* _Exercise details_
Copy out every line of the items below word for word, without changing anything.

* _Material to process_

-- Begin --

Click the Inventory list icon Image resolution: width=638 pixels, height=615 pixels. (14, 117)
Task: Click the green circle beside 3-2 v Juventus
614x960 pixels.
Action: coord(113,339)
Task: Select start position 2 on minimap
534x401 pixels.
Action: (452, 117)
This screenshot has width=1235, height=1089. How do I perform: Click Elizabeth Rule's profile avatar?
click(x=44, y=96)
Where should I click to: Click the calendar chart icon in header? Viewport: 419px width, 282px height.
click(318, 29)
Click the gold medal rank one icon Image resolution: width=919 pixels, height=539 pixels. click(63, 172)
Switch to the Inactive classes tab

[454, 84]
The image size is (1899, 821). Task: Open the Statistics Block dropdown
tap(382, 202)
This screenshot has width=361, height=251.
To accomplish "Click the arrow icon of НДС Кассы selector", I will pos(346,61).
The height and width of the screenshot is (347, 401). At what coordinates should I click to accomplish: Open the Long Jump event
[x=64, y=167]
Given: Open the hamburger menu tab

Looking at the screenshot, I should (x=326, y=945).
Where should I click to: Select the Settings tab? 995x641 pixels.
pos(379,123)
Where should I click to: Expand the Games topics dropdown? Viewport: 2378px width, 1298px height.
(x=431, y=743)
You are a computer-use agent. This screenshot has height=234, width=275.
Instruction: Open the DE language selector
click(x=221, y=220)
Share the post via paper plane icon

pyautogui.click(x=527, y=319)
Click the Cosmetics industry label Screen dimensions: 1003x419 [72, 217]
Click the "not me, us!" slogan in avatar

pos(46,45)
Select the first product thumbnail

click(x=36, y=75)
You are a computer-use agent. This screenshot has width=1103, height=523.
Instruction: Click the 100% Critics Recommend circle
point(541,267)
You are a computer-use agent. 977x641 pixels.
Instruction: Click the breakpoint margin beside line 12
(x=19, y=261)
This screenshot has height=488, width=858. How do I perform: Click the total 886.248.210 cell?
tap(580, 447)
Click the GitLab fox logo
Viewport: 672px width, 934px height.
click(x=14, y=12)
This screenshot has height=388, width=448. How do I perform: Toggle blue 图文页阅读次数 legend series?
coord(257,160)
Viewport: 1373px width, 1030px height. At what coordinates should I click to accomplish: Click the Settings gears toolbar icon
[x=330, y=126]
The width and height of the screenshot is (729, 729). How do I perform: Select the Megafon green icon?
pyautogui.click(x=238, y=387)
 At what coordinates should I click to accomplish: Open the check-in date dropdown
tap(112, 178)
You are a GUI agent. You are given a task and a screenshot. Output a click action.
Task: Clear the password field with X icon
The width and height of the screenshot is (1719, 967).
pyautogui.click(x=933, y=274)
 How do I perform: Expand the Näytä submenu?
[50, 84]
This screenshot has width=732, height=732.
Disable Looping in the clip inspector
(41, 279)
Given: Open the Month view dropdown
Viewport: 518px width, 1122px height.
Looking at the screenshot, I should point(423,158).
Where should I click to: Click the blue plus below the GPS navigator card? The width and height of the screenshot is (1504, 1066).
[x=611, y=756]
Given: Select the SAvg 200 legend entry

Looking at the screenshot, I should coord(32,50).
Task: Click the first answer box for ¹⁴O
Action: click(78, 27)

-- End --

* _Exercise output_
Click the Inventory list icon Image resolution: width=638 pixels, height=615 pixels. (14, 117)
Task: Click the green circle beside 3-2 v Juventus
614x960 pixels.
Action: coord(113,339)
Task: Select start position 2 on minimap
534x401 pixels.
Action: (452, 117)
This screenshot has width=1235, height=1089. How do I perform: Click Elizabeth Rule's profile avatar?
click(x=44, y=96)
Where should I click to: Click the calendar chart icon in header? Viewport: 419px width, 282px height.
click(318, 29)
Click the gold medal rank one icon Image resolution: width=919 pixels, height=539 pixels. click(63, 172)
Switch to the Inactive classes tab

[454, 84]
The image size is (1899, 821). Task: Open the Statistics Block dropdown
tap(382, 202)
This screenshot has width=361, height=251.
To accomplish "Click the arrow icon of НДС Кассы selector", I will pos(346,61).
The height and width of the screenshot is (347, 401). At what coordinates should I click to accomplish: Open the Long Jump event
[x=64, y=167]
Given: Open the hamburger menu tab

Looking at the screenshot, I should (x=326, y=945).
Where should I click to: Select the Settings tab? 995x641 pixels.
pos(379,123)
Where should I click to: Expand the Games topics dropdown? Viewport: 2378px width, 1298px height.
(x=431, y=743)
You are a computer-use agent. This screenshot has height=234, width=275.
Instruction: Open the DE language selector
click(x=221, y=220)
Share the post via paper plane icon

pyautogui.click(x=527, y=319)
Click the Cosmetics industry label Screen dimensions: 1003x419 [72, 217]
Click the "not me, us!" slogan in avatar

pos(46,45)
Select the first product thumbnail

click(x=36, y=75)
You are a computer-use agent. This screenshot has width=1103, height=523.
Instruction: Click the 100% Critics Recommend circle
point(541,267)
You are a computer-use agent. 977x641 pixels.
Instruction: Click the breakpoint margin beside line 12
(x=19, y=261)
This screenshot has height=488, width=858. How do I perform: Click the total 886.248.210 cell?
tap(580, 447)
Click the GitLab fox logo
Viewport: 672px width, 934px height.
click(x=14, y=12)
This screenshot has height=388, width=448. How do I perform: Toggle blue 图文页阅读次数 legend series?
coord(257,160)
Viewport: 1373px width, 1030px height. At what coordinates should I click to accomplish: Click the Settings gears toolbar icon
[x=330, y=126]
The width and height of the screenshot is (729, 729). How do I perform: Select the Megafon green icon?
pyautogui.click(x=238, y=387)
 At what coordinates should I click to accomplish: Open the check-in date dropdown
tap(112, 178)
You are a GUI agent. You are given a task and a screenshot. Output a click action.
Task: Clear the password field with X icon
The width and height of the screenshot is (1719, 967).
pyautogui.click(x=933, y=274)
 How do I perform: Expand the Näytä submenu?
[50, 84]
This screenshot has width=732, height=732.
Disable Looping in the clip inspector
(41, 279)
Given: Open the Month view dropdown
Viewport: 518px width, 1122px height.
Looking at the screenshot, I should point(423,158).
Where should I click to: Click the blue plus below the GPS navigator card? The width and height of the screenshot is (1504, 1066).
[x=611, y=756]
Given: Select the SAvg 200 legend entry

Looking at the screenshot, I should coord(32,50).
Task: Click the first answer box for ¹⁴O
Action: click(78, 27)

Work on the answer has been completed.